Hot, dry conditions caused by climate change have added billions of dollars to the cost of the federal crop insurance program.
Long-term warming contributed $27 billion to the losses covered by the U.S. crop insurance program from 1991 to 2017, or more than 19% of the $140 billion total, according to researchers at Stanford University. Increased temperatures contributed about half of the $18.6 billion in losses during 2012 alone, when record heat and severe drought engulfed much of the Corn Belt.
“We know global warming is causing extreme thresholds to be crossed more frequently, and the new research shows it’s costing billions of dollars in the agricultural sector alone,” Noah Diffenbaugh, lead author of the study and a professor in Stanford’s School of Earth, Energy & Environmental Sciences, said in a university news release.
The U.S. crop insurance program – created in the wake of the 1930s Dust Bowl and expanded in 1980 – now covers more than 80% of American cropland. It costs the government an average of about $9 billion per year. The program enables farmers to collect insurance when crop yields or market prices are less than expected.
“In a bad weather year farmers can have a terrible year in terms of yields, but actually do pretty well in terms of income because of the crop insurance program,” said Marshall Burke, a co-author of the stud, an associate professor of Earth system science and a senior fellow at the Stanford Institute for Economic Policy Research. “That’s what the program is supposed to do. So in some sense it’s working – but it’s very expensive.”
Subsidies cover more than half the cost of buying crop insurance and support private companies that sell and service the policies. As hotter, drier conditions become more common, insurance payouts to farmers – known as indemnities – are likely to increase.
“Because the payouts are so heavily subsidized by the U.S. taxpayer, it’s a public-policy question about how much those should be sustained,” Burke said.
The researchers designed their analysis to isolate the influence of climate extremes from the many other factors that can contribute to larger payouts in the crop insurance program. Among those factors are inflation, changes in the mix and value of crops planted, or the rate of insurance uptake by farmers.
“Farmers might be buying more insurance over time, but we use a method that allows us to remove those changes when estimating the relationship between temperature and the cost of indemnities,” said Frances Davenport, a study co-author and doctoral student in Earth system science at Stanford.
The authors compared indemnities in each U.S. county to itself in different weather conditions. County by county and year by year, they examined U.S. Department of Agriculture records of losses claimed by farmers and paid by federal crop insurance. They also calculated the average temperature and precipitation observed in each county during the April to October growing season.
After accounting for any differences in weather and indemnities shared among multiple counties, they calculated whether the payouts in each county were greater or lesser in a year in which temperature or rainfall departed from the county’s average.
“Looking at year-to-year variations, we found that the payouts are greater in really warm years or really dry years,” Davenport said. “One of the things we see consistently with climate change is that it’s making the most extreme events worse. The hottest years, such as 2012, are where the additional costs from climate change are greatest.”
Some regional trends emerged from the county-level data.
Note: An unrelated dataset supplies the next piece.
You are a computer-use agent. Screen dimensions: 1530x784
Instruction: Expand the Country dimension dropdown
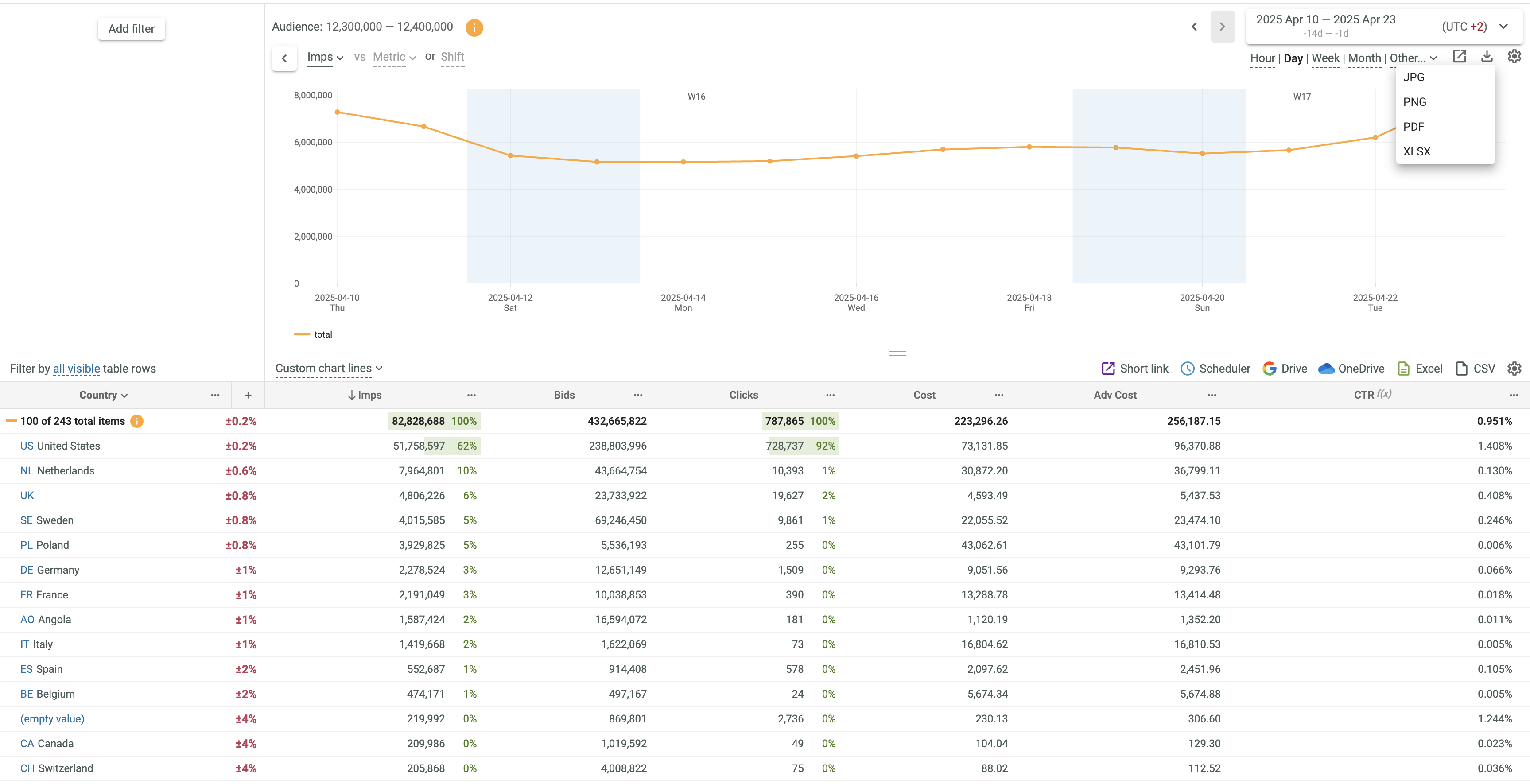(x=103, y=395)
Midwestern states, which contain a large fraction of heavily farmed counties, most closely resemble the nationwide trend. Counties in California’s Central Valley saw the steepest growth in crop indemnities during the study period, increasing on average by more than $2 million per year.
The new study is the latest in a growing field of climate science known as “extreme event attribution,” which combines statistical analyses of climate observations with computer models to quantify how global warming alters the likelihood and severity of individual weather events. It’s a field of study that may provide answers to some of the questions of causality being raised in climate-related lawsuits. But few studies to date have extended the analysis to quantify the financial impact of individual extreme events.